Anlattıklarından benim çıkardığım şu oldu: Çağlayan Adliyesi'nde kader ağlarını Kılıçdaroğlu'nun mağdur olabilmesi için örmüş! Ve Savcı Demir'in çağrının yanlış yapıldığını anlamasının hemen ardından bizzat Kılıçdaroğlu'nun şahsına yazmış oldu- ğu özür mahiyetindeki yazıya rağmen CHP Genel Başkanı kasıtla sanki ifade vermeye davet edilmiş gibi yaptığı süslü açıklamalarla kamuoyu nezdinde istediği mağduriyeti elde etti. Etti ama tabii bu çakma yollu mağduriyet çok fazla sürmedi. Kısa zamanda gerçek anlaşılınca kendi tabanı dahil millet olan bitene gülmekle yetindi.

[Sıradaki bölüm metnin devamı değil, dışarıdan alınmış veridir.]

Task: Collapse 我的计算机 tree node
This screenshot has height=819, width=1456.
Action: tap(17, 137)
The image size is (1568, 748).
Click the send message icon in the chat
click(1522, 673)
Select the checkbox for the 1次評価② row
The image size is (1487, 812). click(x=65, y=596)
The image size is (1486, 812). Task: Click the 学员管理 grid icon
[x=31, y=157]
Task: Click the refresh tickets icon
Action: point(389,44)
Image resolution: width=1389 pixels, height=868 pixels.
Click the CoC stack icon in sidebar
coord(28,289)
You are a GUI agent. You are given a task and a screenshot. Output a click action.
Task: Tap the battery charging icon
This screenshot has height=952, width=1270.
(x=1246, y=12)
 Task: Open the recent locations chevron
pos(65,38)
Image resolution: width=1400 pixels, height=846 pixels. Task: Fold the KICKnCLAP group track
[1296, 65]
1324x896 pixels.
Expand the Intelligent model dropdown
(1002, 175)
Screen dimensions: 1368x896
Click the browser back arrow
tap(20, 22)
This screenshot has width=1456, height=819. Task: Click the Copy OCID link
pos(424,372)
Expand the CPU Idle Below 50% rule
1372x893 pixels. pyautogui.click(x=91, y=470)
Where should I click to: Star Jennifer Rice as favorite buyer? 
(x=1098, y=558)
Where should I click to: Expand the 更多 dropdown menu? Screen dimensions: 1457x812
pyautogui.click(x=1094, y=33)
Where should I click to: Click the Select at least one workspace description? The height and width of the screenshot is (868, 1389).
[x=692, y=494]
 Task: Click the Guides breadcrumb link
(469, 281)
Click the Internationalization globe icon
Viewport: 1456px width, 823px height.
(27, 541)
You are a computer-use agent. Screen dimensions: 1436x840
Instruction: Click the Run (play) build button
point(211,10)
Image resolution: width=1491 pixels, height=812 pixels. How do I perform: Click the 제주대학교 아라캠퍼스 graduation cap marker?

Neyse... Programın ikinci bölümünde Demir'le yargıdaki paralel yapılanmayı masaya yatırdık. Sehven yaptığı çağrının hemen akabinde Edirne'ye sürgün yiyen Demir, HSYK'nın kendisine büyük haksızlık yaptığını savundu. Ve bu konuya girince de tabii HSYK'daki paralel yapıyla ilgili bildiği gerçekleri ortaya saçtı. Özellikle kurulun 1. Daire Başkanı İbrahim Okur'u hedef alan açıklamaları üzerine Okur, telefonla yayına bağlandı.
Demir'in "HSYK'daki paralel yapının mimarı İbrahim Okur'dur ve yargıdaki Gülen Cemaati'ne en yakın isimlerden biridir" sözlerine cevap vermek için söz hakkı isteyen Okur'dan iki mühim ifşaat geldi: Biri kurulda paralel yapının var olduğu gerçeğini kabul etmesiydi. İkincisi ise 17 Aralık sonrası HSYK tarafından yapılan ve hükümetin, "korsan" olarak nitelediği bildiriye dair bir mühim ayrıntıydı. Bildiri yayımlanmadan önce Eski Adalet Bakanı Sadullah Ergin'in o bildiriden haberi olduğunu ben daha önce yaptığım görüşmelerde kendisinden duymuştum ama tabii bu gerçeğin bizzat kendisinin ağzından canlı yayında dile getirilmesi önemliydi. Tabii Ergin'in kabul etmediği bu ayrıntı ilk kez dile getirilmiyordu. Daha önce yine % 100 Siyaset'te bu konu gündeme gelmişti.
Bu yayın üzerine bazı ahmaklar abuk sabuk yorumlara başladı. Ne olduğu mühim değil ama şimdi 17 Aralık darbe süreci başlar başlamaz dikkat çektiğim bir iki noktayı tekrar vurgulayacağım madde madde:
1) Kendisi öyledir demiyorum ama yargıdaki Paralel Yapı'nın bir numaralı sorumlusu eski bakan Sadullah Ergin'dir! Bilerek ya da bilmeyerek, Ergin yap- işlet- devret türü bir modelle yargıyı tamamen Sakalsız ve Çetesi'ne emanet etmiştir! Nedense bazıları bu gerçeği görmezden gelmemizi istiyor ama ben görmeden geçmem! Ergin'in günahı büyüktür ve öncesinden haberdar olduğu o bildirinin yayımlanmasını engellemek için gayret sarf etmemiş olması ve dahası bundan Başbakan'ı bilgilendirmemesi büyük gaflete düştüğünün de göstergesidir! 2) Benim Okur'u yayına bağlayarak onun Cemaatçi imajını temizleme derdine düştüğümü söyleyen bazı zavallılar oldu. Okur'un 'Paralel Yapı'nın en kilit isimlerinden biri olduğunu Türk Medyası'nda açık açık yazan ilk gazeteci benim! "Uzak durun o Maklubeci'den!" başlığı ile kaleme aldığım yazı arşivlerde duruyor. O yazı paralel çetenin hayatını kararttığı hâkim ve savcıların başucu yazısı olmuştur. Sanırım "Sizin Maklubeci olduğunuz yönündeki algıyı silmeniz için daha çok çalışmanız gerekiyor" demiş olmamı herhalde zekâ yönünden sıkıntı yaşayan bazı tipler anlayamamış! 3) Aylardır HSYK'nın Maklubecilerin karargâhı olduğunu bas bas bağırıyorum. Daha iki hafta önce HSYK seçimlerinin Cumhurbaşkanlığı seçiminden önemli olduğunu yazan da bendim.
Tüm bunların karşılığında benimle veya aHaber'le ilgili yapılan yorumlar art niyetlidir. Kötü niyetlidir. Eğer bundan sonra benzer yorumları yapan olursa sadece kulağıma gelmesiyle kalmam o kişilerin kim olduğunu açık açık yazar ve gerçekten hesabını bu köşede fena sorarım!